◆ 課題の内容
A - 小澤征爾さんについての引用文を読み、次の問いに答えなさい。解答にも同じ記号を付けること。
(i) 斎藤秀雄氏は、もともと何をしていた人ですか。
(ii) 斎藤氏の指揮の手本とされているのは、どの指揮者ですか。
(iii) 小澤さんが斎藤秀雄の後に師とした指揮者を、すべて挙げなさい。
B - 小澤征爾さんについての引用文を、最後の文の後から書き継ぎなさい。

◆ 引用文
++++

小澤征爾さんが亡くなられて2か月近く経つが、世界において追悼の言葉が続いている。
日本人として初めて世界の音楽界で活躍した人であることは言うまでもないが、尊敬の念を含めて語られたのは小澤さんが初めてではないか。
「日本人にヨーロッパ音楽が分かるか」、という問題が日本のクラシック音楽界には宿命のように昔から存在した。ヨーロッパ人が歌舞伎や能をやるようなもの、本質的なところは分かるはずはない、というのが基調であった。
小澤さんの音楽に対しては、「やっていることはよく分かるが、あまり感銘しない」というのが私の印象である。
的確な言葉がなかなか見つからないまま感銘としたが、要はいまいち深いところでの感動がない、ということである。批判として言っているわけではない。
「日本人にヨーロッパ音楽が分かるか」という問題を小澤さんが考えなかったということはあり得ない。小澤さんの音楽活動は、常にこの問題とともにあったはずである。
小澤さんは斎藤秀雄氏の弟子ということになるが、斎藤氏はもともとチェリストで、独自の指揮教育法を確立した人と言われている。
チェロは名手とは言えないものであったらしいが、神経質な指導者であった方が有名である。
指揮の手本はかつてN響を厳しく指導したドイツの指揮者ローゼンシュトックであるらしい。小澤さんの出発点はドイツということになる。
小澤さんは斎藤秀雄の後、カラヤン、バーンスタイン、ミンシュを師としている。
どの程度の師弟関係であったのかははっきりしていないが、手取り足取り教わったということではなく、各指揮者のいいところを吸収したということではないだろうか。
小澤さんに対する最も大きな疑問は、音楽スタイルの違う何人もの指揮者になぜ師事したのか、ということである。
考えられるのは、一つのスタイルにしたくなかったから、ということになる。
日本人にヨーロッパ音楽が分かるか、ということの根本的な意味は精神性である。精神というものは本来独自のものであり、多様性とは相いれない。

++++

◆ 利用できる資料

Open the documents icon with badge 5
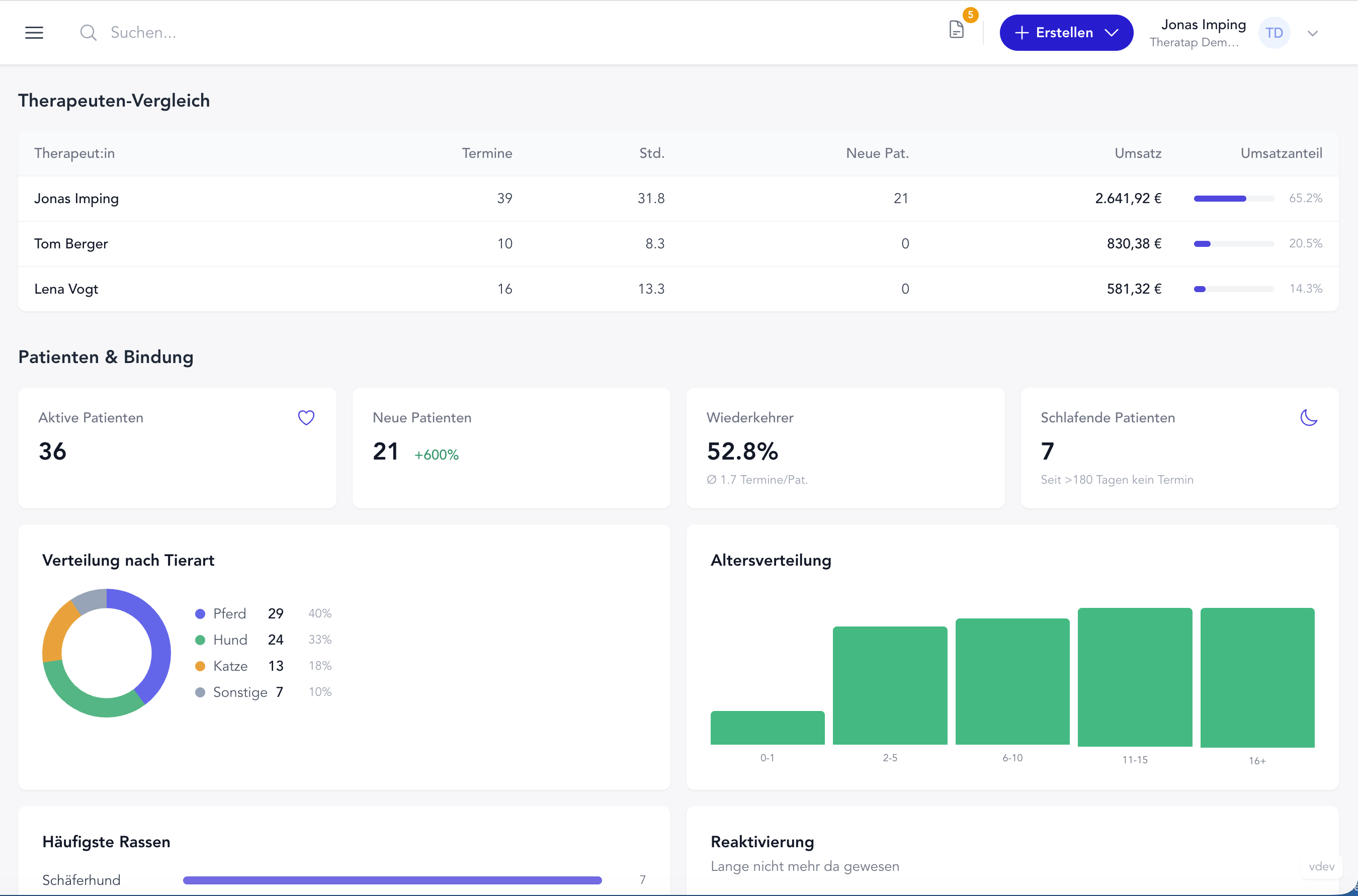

++++

◆ 各課題の解答
A -
(i) チェリスト
(ii) かつてN響を厳しく指導したドイツの指揮者ローゼンシュトック
(iii) カラヤン、バーンスタイン、ミンシュ

B -
音楽の精神性はドイツ音楽において語られる。バッハ、ベートーヴェン、ブラームス。指揮者で言えばフルトヴェングラーや、ベームであり、その信奉者は今でも消えることはない。日本人はなにより精神が好きである。
フランス音楽には精神はないものとされ、デュトワという指揮者などは軽蔑をもって語られている。
ドイツの音楽評論家は「冷静でありながらパワフルで、明晰でありながら官能的だった」と小澤を評し、追悼記事では、「小沢は哲学者ではないがシャーマン(的な存在)であった」という言葉を述べている。
判りにくい発言であるが、小澤さんを讃えた言葉として理解したい。
日本の評論家は「小澤さんははっきりとした形を持たず、自由自在に表現する。論理を超えて直感的でありながら、みんなが納得するマジックを持った指揮者だった」と述べている。
いずれの言葉も小澤さんをそのままとらえている。私もそう思う。
小澤さんには「魔法」という言葉が共通する。小澤さんが魔法使いを目指したとは思えないが、日本人指揮者として「精神」より「響き」の世界に行かざるを得なかったのではないだろうか。
精神の世界は真似にならざるを得ないが、響きの世界は独自性発揮することができる。
小澤さんは「紛れもなくヨーロッパの音楽家として認められていた」、と前述のドイツの評論家は言う。いい言葉だと思うが、なぜか少し寂しさが残る。(了)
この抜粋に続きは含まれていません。